§ Page:
....
With such a tReplace, it should work:

Capture.PNG

 

2-Then with a tXmlMap, you can change the name of your elements.

 

Here is an example. My input file is:

<Root>
<Record>
<Value>A</Value>
<Value>B</Value>
</Record>
<Record>
<Value>C</Value>
<Value>C</Value>
</Record>
</Root>

 

I want to get:

<?xml version="1.0" encoding="ISO-8859-15"?>
<Root>
<Record>
<Value1>A</Value1>
<Value2>A</Value2>
</Record>
<Record>
<Value1>C</Value1>
<Value2>C</Value2>
</Record></Root>

 

Here is my tXmlMap:

Capture.PNG

Eric

 

Four Stars AT
Four Stars

Re: Read XML file where field names are not xml nodes

Thanks eric44.

 

I am unable to get tReplace to work. Here is the error message I get when executing. 

 

tReplaceError.png

Four Stars AT
Four Stars

Re: Read XML file where field names are not xml nodes

Thanks for the suggestion. I am trying eric44 solutions. If that doesn't work I will try your recommendation. 

Eight Stars

Re: Read XML file where field names are not xml nodes

Hi,

 

What is your input type format for your tReplace ? Document ? If yes, you have to convert it to string with a tConverttype component before your tReplace.

 

Eric
....
§ Recorded information:
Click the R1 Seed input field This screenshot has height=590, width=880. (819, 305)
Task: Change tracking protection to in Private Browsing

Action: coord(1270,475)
....
§ Task requirements:
- a) List every component name that appears in the thread.
- b) Recast the thread's paragraph that begins "What is your input type format" as a short list.
- c) Write out the stretch of the thread from "What is your" through "before your tReplace.", switching "tConverttype" to "tConvertType".
The lines have nothing to do with the thread.

§ Task solutions:
- a)
tReplace
tXmlMap
tConverttype

- b)
- Asks what input type goes into tReplace, and whether it is Document.
- If it is Document, convert it to string with a tConverttype component placed before tReplace.

- c)
What is your input type format for your tReplace ? Document ? If yes, you have to convert it to string with a tConvertType component before your tReplace.